March 27 (Reuters) – The Australian federal court has ordered Binance’s local unit to pay A$10 million ($6.9 million) for misclassifying over 85% of its Australian clients that exposed them to high-risk crypto products, the country’s securities regulator said on Friday.
The penalty follows a lawsuit by the Australian Securities and Investments Commission (ASIC) in late 2024 alleging the misclassification exposed retail investors to high-risk crypto derivatives without required protections.
Binance Australia Derivatives, part of the world’s largest crypto exchange by trading volume, admitted the failures in a statement of agreed facts with ASIC.
The Federal Court found that between July 2022 and April 2023, Binance Australia improperly classified 524 retail investors as wholesale clients, granting them access to “high-risk” cryptocurrency derivatives without required consumer protections.
That led to the misclassified client group incurring A$8.7 million in trading losses and paying A$3.9 million in fees.
Binance Australia acknowledged serious lapses in client onboarding and staff training that allowed users to repeatedly attempt a multiple-choice test until they achieved a score qualifying as sophisticated investors.

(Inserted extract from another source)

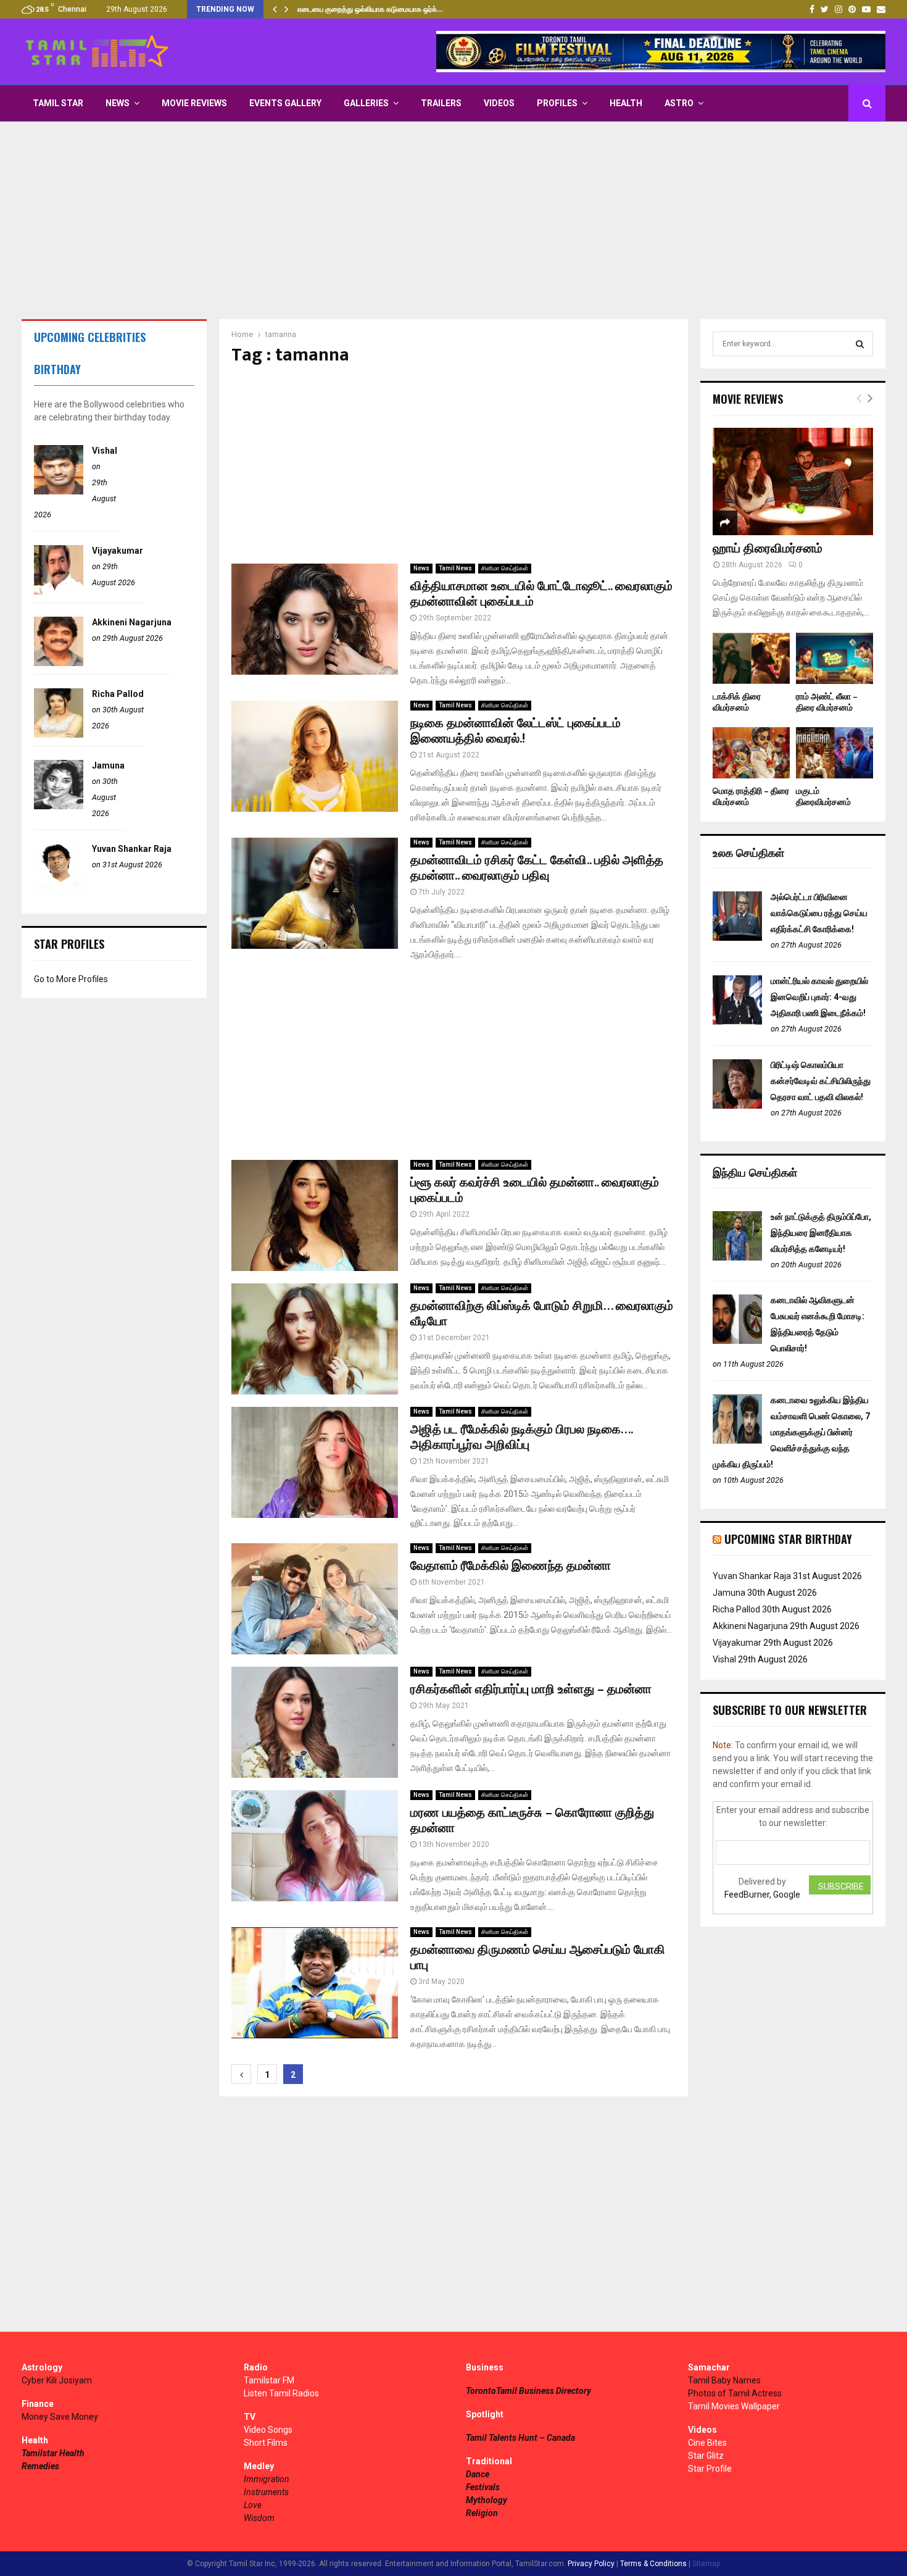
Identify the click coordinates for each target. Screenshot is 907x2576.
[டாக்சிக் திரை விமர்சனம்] (751, 658)
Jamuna (108, 765)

In one case, a client was incorrectly deemed a professional investor based solely on a self-certification as an “exempt public authority”, without proper verification.
The ASIC said the penalty is in addition to about A$13.1 million compensation paid by Binance Australia to the affected clients in 2023.
Binance Australia in an email response to Reuters said, “The issue was self-identified, reported to ASIC, and fully remediated in 2023”.